Several groups have published both supervised and unsupervised methods for the analysis of complex cytometric data [11-14]. At CYTO 2012, Ryan Brinkman from the University of British Columbia introduced the flowBin, a fully automated method for analyzing multitube flow experiments. Paul Robinson from Purdue University introduced Plate Analyzer, an interactive and intuitive software that operates in real time even with huge data sets , and “Spanning-tree progression analysis of density-normalized events” (SPADE), an algorithm that already has been used for the immunofluorescent cytometric analysis of mouse bone marrow and the mass cytometric analysis of human bone marrow .
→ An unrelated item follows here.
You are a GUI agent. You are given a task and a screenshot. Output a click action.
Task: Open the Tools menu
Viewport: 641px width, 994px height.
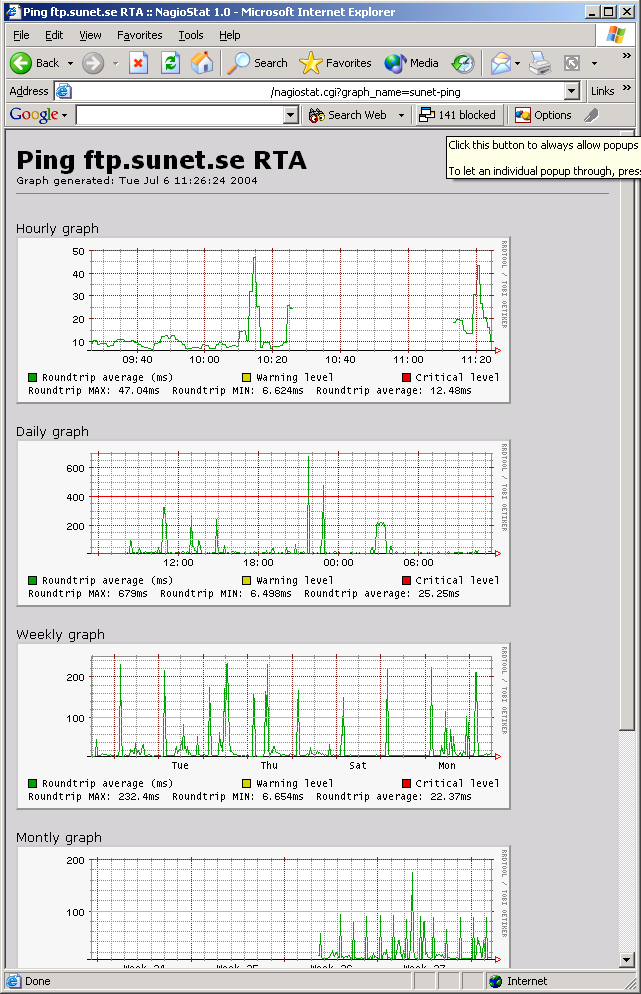coord(190,35)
CYTO 2012 was also a forum for the discussion of how data should be stored and presented. With regard to interpretation and presentation, this is still an unmet challenge for most journals, and the source of many misconceptions. Often, gating is not documented, in particular scatter gates are omitted, and statistical evaluations are orientated around dubious “isotype controls” or 1% thresholds. To meet these challenges, ISAC published their criteria for Minimal Informationon on Flow Cytometric data, MIFlowCyt, in 2008 , and, at the same time, implemented them for the journal, Cytometry Part A. As outlined by Filby and colleagues  most of these criteria would also be appropriate for image flow cytometric data. It has to be wondered when the immunological journals will follow these standards.
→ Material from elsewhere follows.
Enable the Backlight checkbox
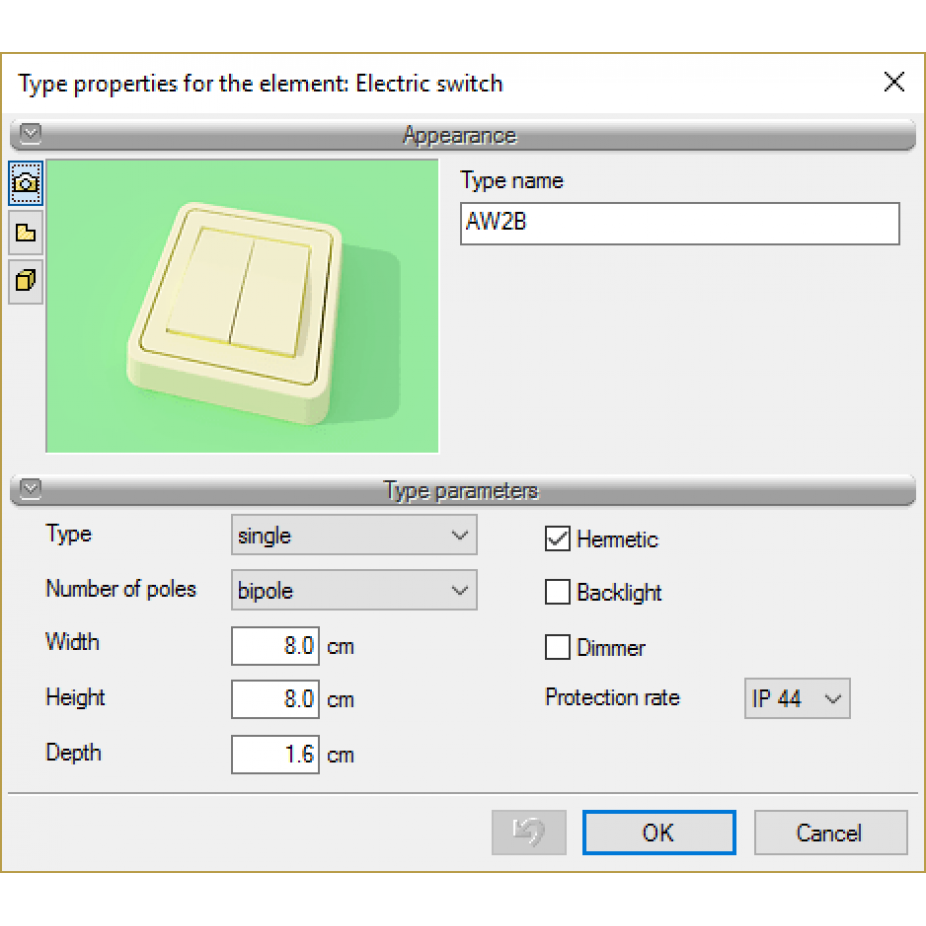This screenshot has height=926, width=926. click(557, 592)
To address the problem of availability and storage, a repository for original flow cytometric list-mode data has recently been established under the auspices of ISAC and the NIH . Finally, in order to ease the establishment and use of highly multiplexed staining panels, Cytometry Part A has introduced a unique manuscript format for the publication of OMIPs (optimized multicolor immunofluorescence panels) . Several newly developed OMIPs were presented and discussed at CYTO 2012 and will be published soon. OMIPs enable the community to establish complex polychromatic (10 or more color) flow cytometry panels for unequivocal identification of leukocyte subsets and their functions (antigen expression, cytokine production, or signaling) from the shelf. There is no more need for time consuming, labor intensive and costly establishment in other laboratories because this has already been performed by the OMIP authors.
This year's annual meeting of ISAC, CYTO 2012, attracted over 1,500 attendants to Leipzig, Germany. With 100 speakers, 400 posters and over 60 exhibitors, including manufacturers and reagent and service providers, it offered a comprehensive overview of the state-of-the-art in cytometry. The CYTO 2013 conference will be held May 19–23, 2013 in San Diego, with lots of good news for immunologists.
The work presented in this paper (editorial) was made possible by funding from the German Federal Ministry of Education and Research (BMBF, PtJ-Bio, 0315883) and the Saxonian Ministry for Science and Education (SMWK).
Declaration of interest
Attila Tárnok is Editor-in-Chief of Cytometry Part A.